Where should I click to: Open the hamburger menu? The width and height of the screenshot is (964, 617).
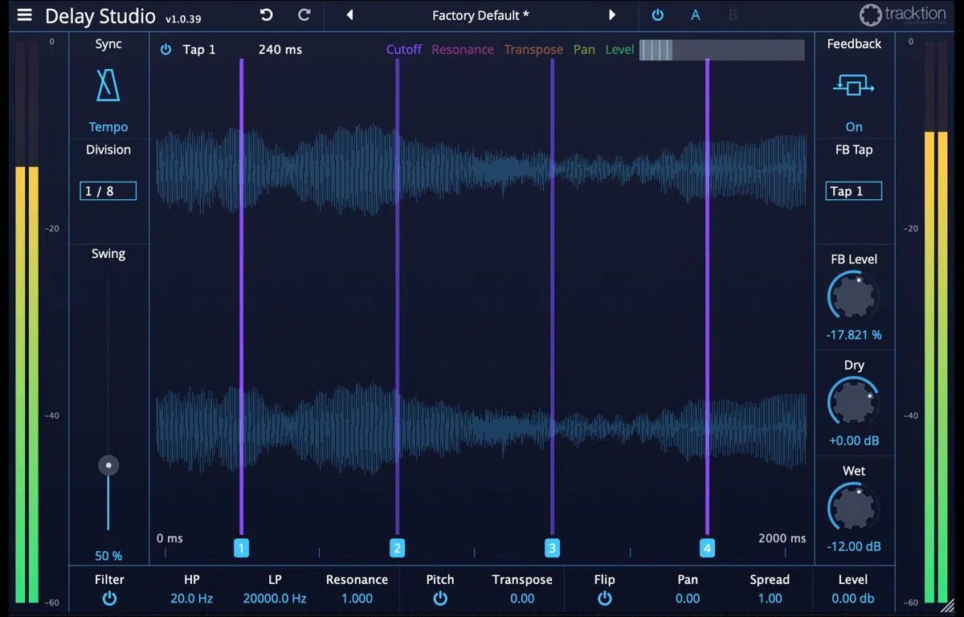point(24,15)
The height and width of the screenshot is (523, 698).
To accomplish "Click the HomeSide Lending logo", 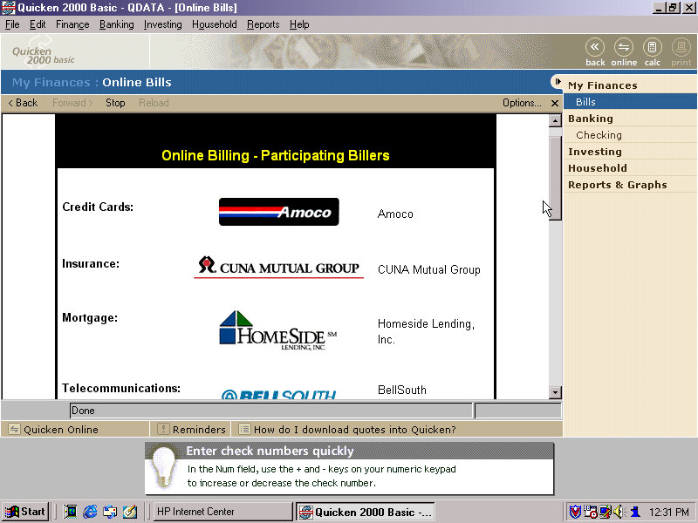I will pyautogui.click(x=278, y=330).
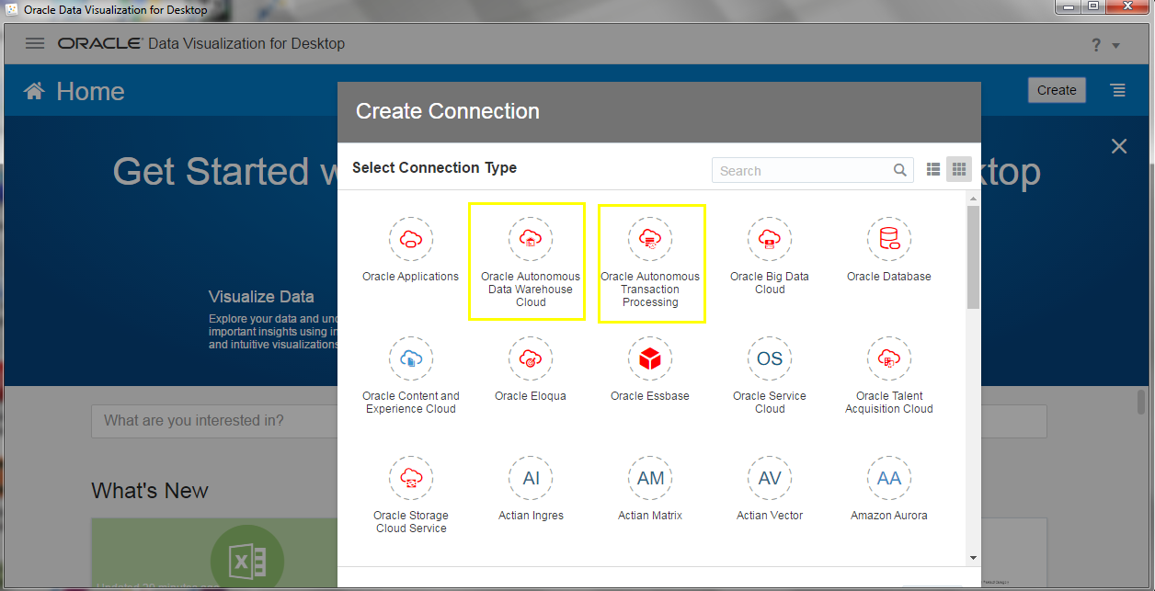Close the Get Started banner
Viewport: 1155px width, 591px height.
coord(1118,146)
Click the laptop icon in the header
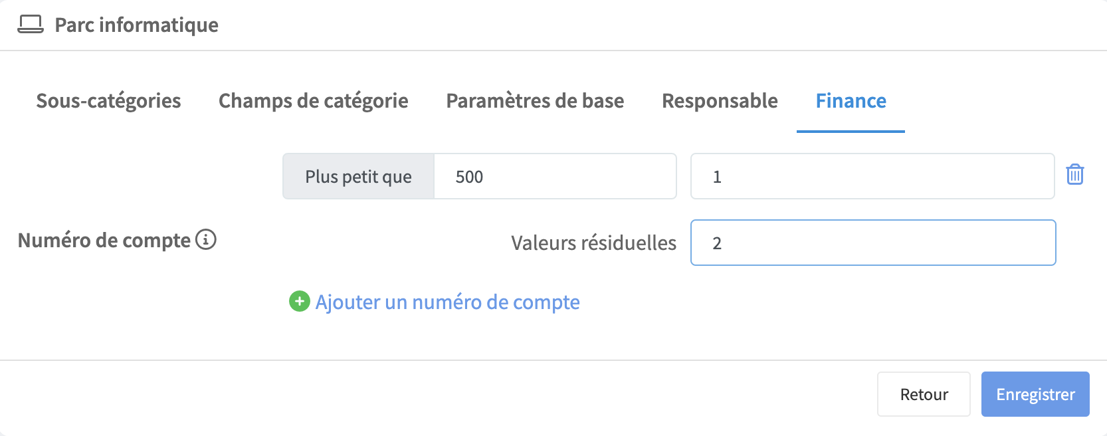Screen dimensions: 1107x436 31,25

Task description: Your task is to return the lines above, from the first one up to and including the line containing "The height and", minus any pictures.

Exercise output:
Where should I click to: Open the hamburger menu? The width and height of the screenshot is (964, 617).
point(24,15)
The height and width of the screenshot is (523, 698).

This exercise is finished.